Given passage:
• • • • •
Praying etymology
The trouble with using the word “Pray” as a substitute for “think” is in its etymology.
‘Pray’ comes from a Latin word for ‘ask’ or ‘beg,’ and connotes a kind of pleading, as in, “Pray thee, pass me that glass of water.” Though I’m perfectly willing to accept the importance prayer has in one’s relationship with their Almighty, and how that might work its way in to their daily lives as they decide on things, it is the substitution that worries me. What happened to all of the thinking? What’s the point of being human, of not being an animal, if all we’re ever doing is asking for help and guidance. What if, instead of saying “I’ll pray about that later,” the say, “I’ll have to beg on that some more before I decide?” At once this feels sadder and yet more accurate if we’re being serious about our choice of words.
So the trouble, then, is that we’re always asking for help. I think, ideally, a person ought to be pretty self-reliant. I’m sure that the messages are a bit mixed sometimes in church, but it seems reasonable that someone’s God is going to feel like they’ve already given us most of what we need to survive and live good lives and that we shouldn’t be constantly relying on them to help us out with every decision. Isn’t that, after all, the point of us being given Free Will?
Now, it makes sense that somebody with a lot of God in their heart is going to want a lot of God in their decisions, but even then, it seems like the right thing to do is to take the lessons learned and apply them, the way you learn to make your own, adult decisions, from the lessons your parents give you as a child.
Maybe a nice compromise might be to Pray on something for a bit (I imagine this as a kind of Holy Voice-mail) and then do some real, human, rational thinking in the meanwhile, utilizing empirical evidence and sound judgment until revelation has a chance to kick in.
• • • • •
Request A:
Answer these questions from the essay on the word "pray":
(i) From which language does "pray" come, and what does that source word mean?
(ii) What does the writer say a person ideally ought to be?
(iii) What does the writer imagine praying on something for a bit as?
The essay on the word "pray" has no connection to the rows that follow it.

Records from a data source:
• • • • •
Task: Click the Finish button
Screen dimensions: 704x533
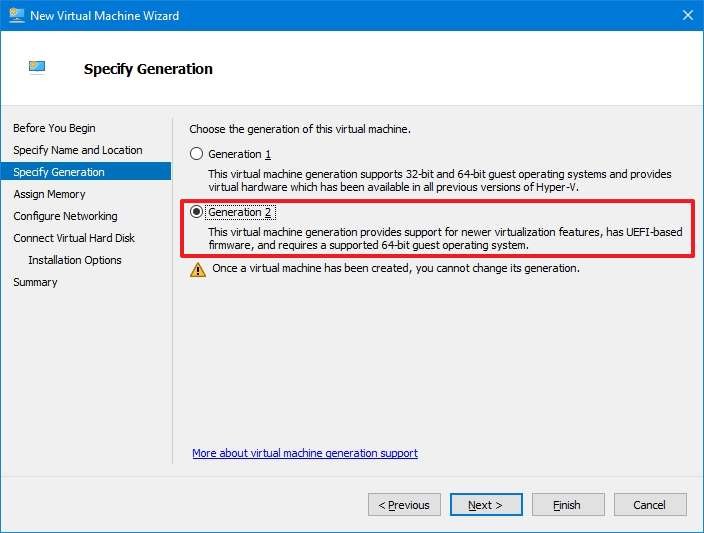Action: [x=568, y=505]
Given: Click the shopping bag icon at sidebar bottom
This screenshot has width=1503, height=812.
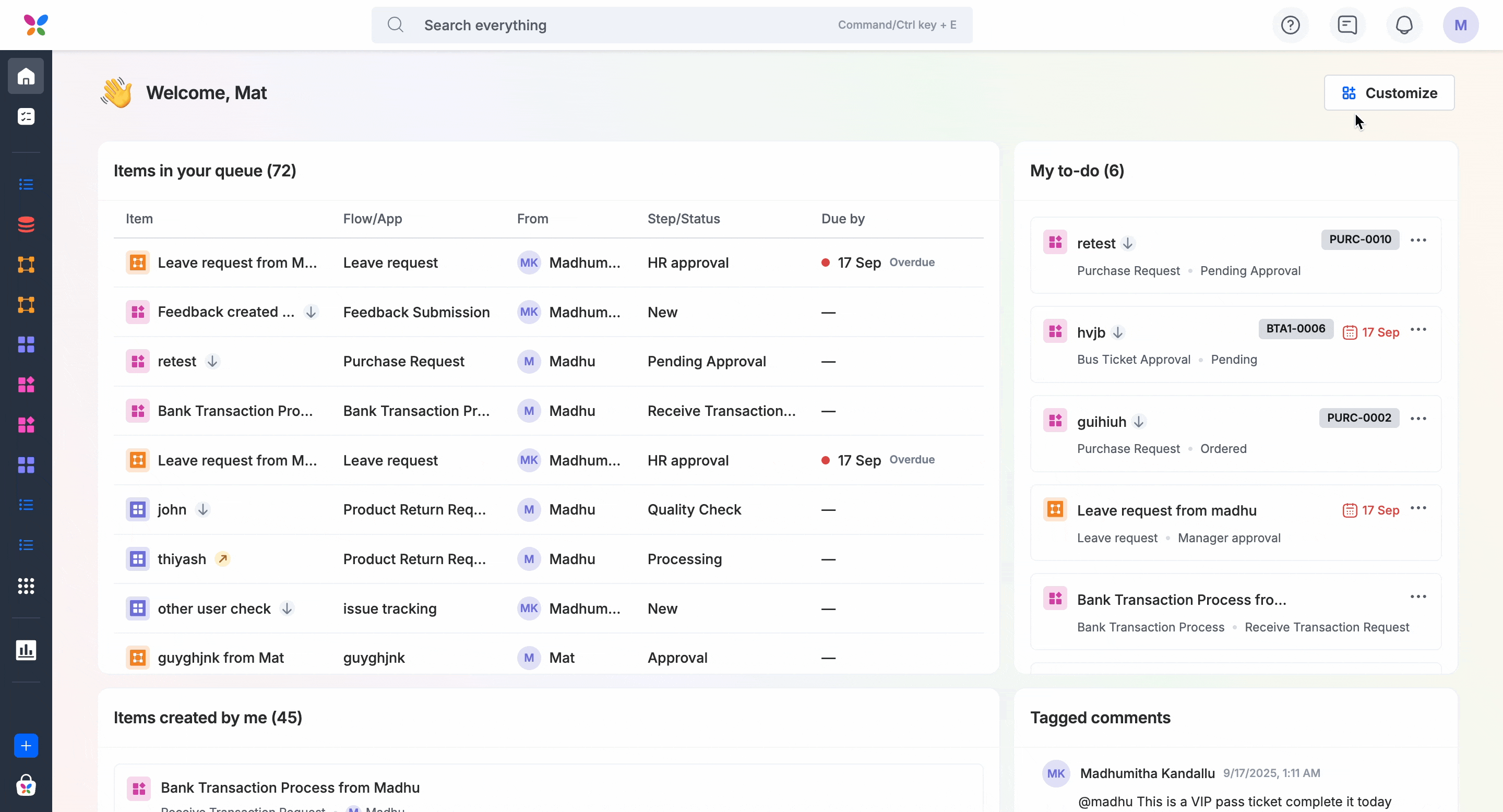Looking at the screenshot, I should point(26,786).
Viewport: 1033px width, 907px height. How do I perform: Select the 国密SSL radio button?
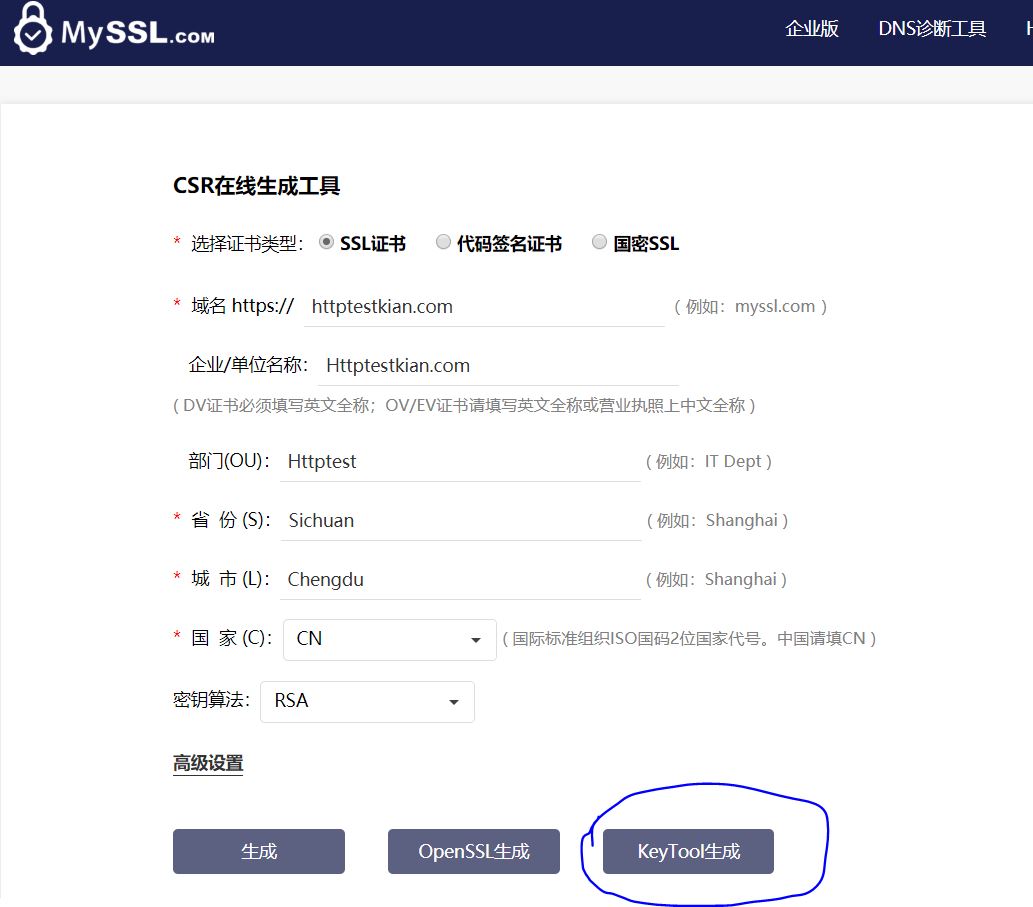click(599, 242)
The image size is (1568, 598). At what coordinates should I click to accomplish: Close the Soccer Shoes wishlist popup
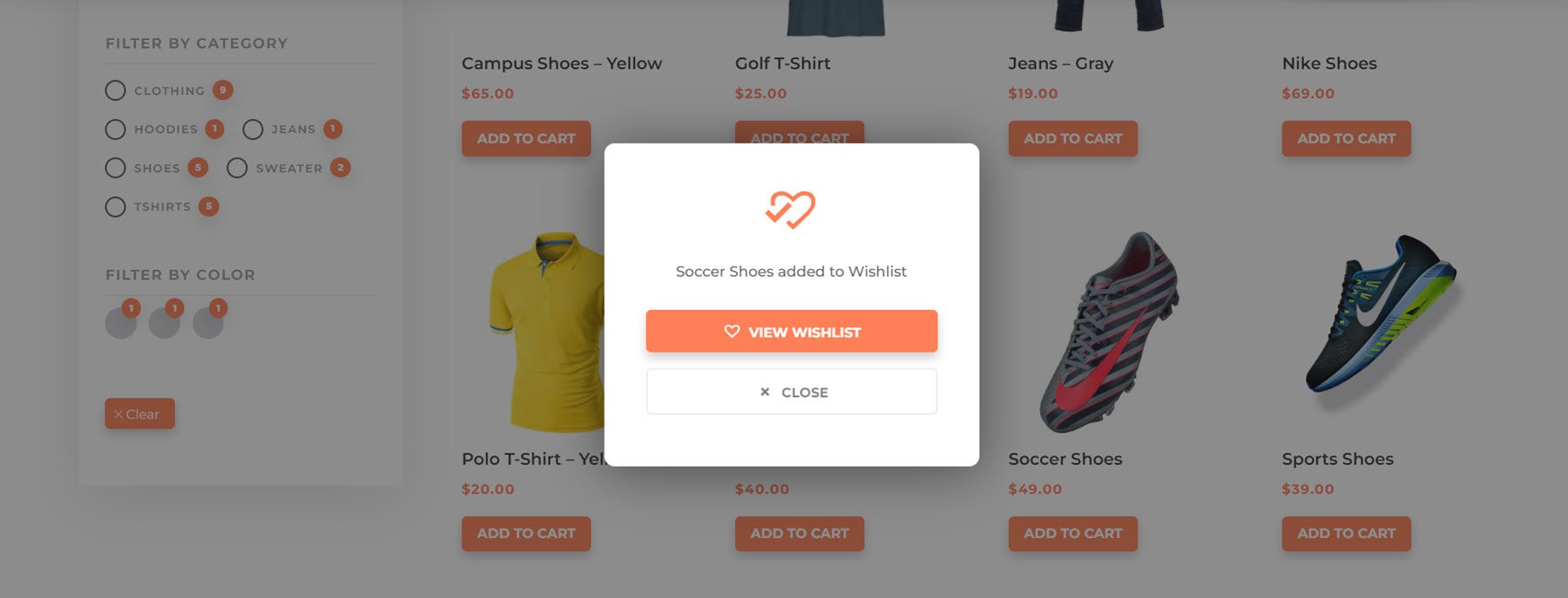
• • • • •
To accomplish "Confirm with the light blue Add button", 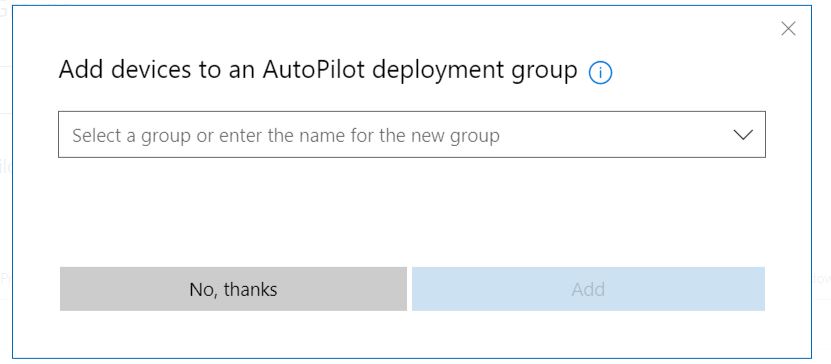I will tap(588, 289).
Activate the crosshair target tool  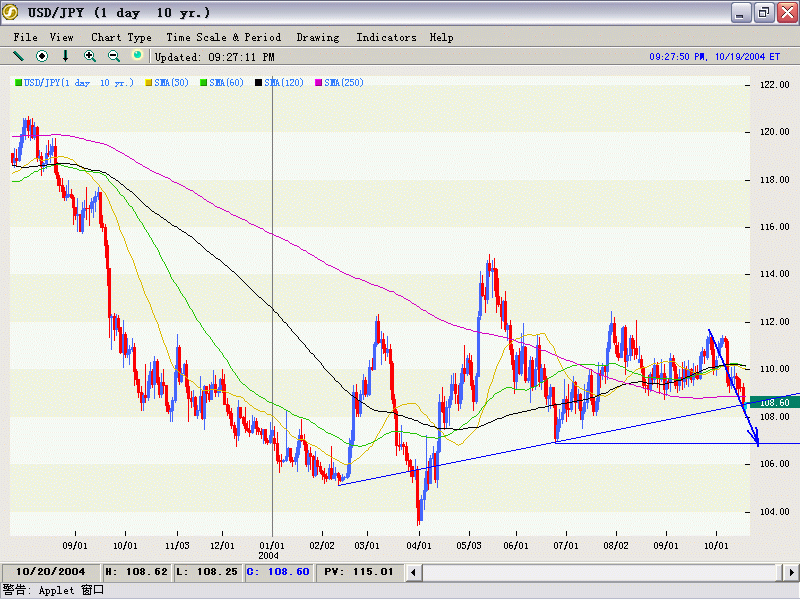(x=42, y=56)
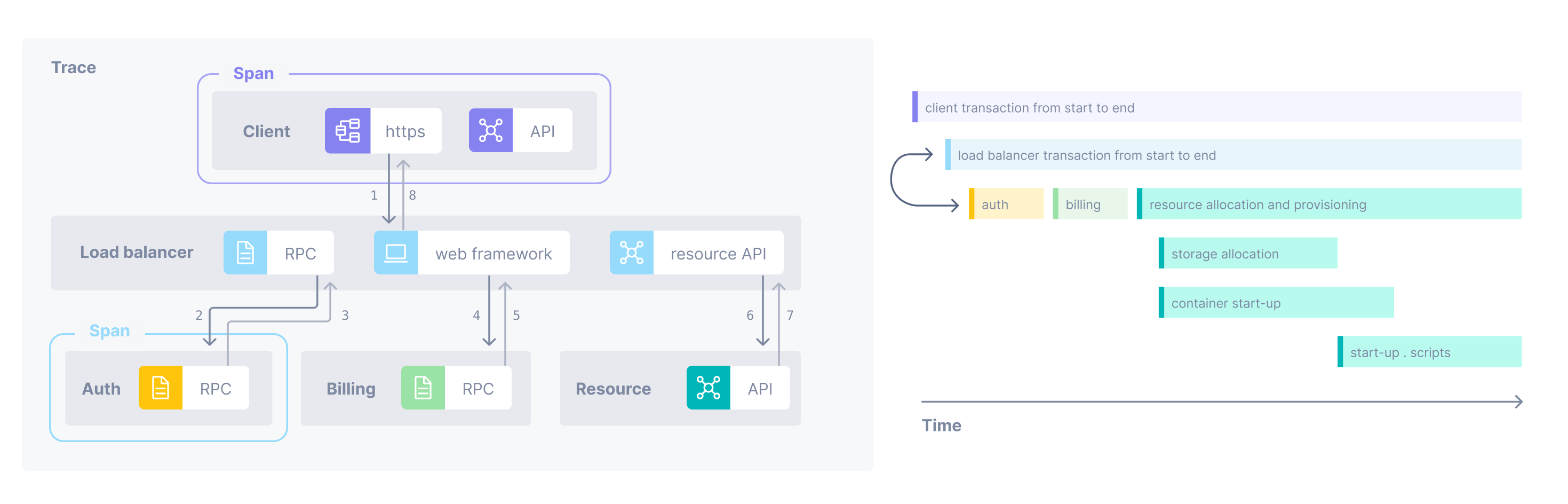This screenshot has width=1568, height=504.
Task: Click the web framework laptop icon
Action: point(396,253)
• • • • •
Request B: Please lay out the rows from the data source, from the line that contains "Task: Click the Finish button" through the line that contains "click(599, 242)", inclusive, as a JSON list of strings with one string per line. Skip blank lines and leave the pictures out.

Exercise output A:
(i) Latin; it means "ask" or "beg."
(ii) Pretty self-reliant.
(iii) A kind of Holy Voice-mail.

Exercise output B:
[
  "Task: Click the Finish button",
  "Screen dimensions: 704x533",
  "Action: [x=568, y=505]",
  "Given: Click the shopping bag icon at sidebar bottom",
  "This screenshot has width=1503, height=812.",
  "Looking at the screenshot, I should point(26,786).",
  "Viewport: 1033px width, 907px height. How do I perform: Select the 国密SSL radio button?",
  "click(599, 242)"
]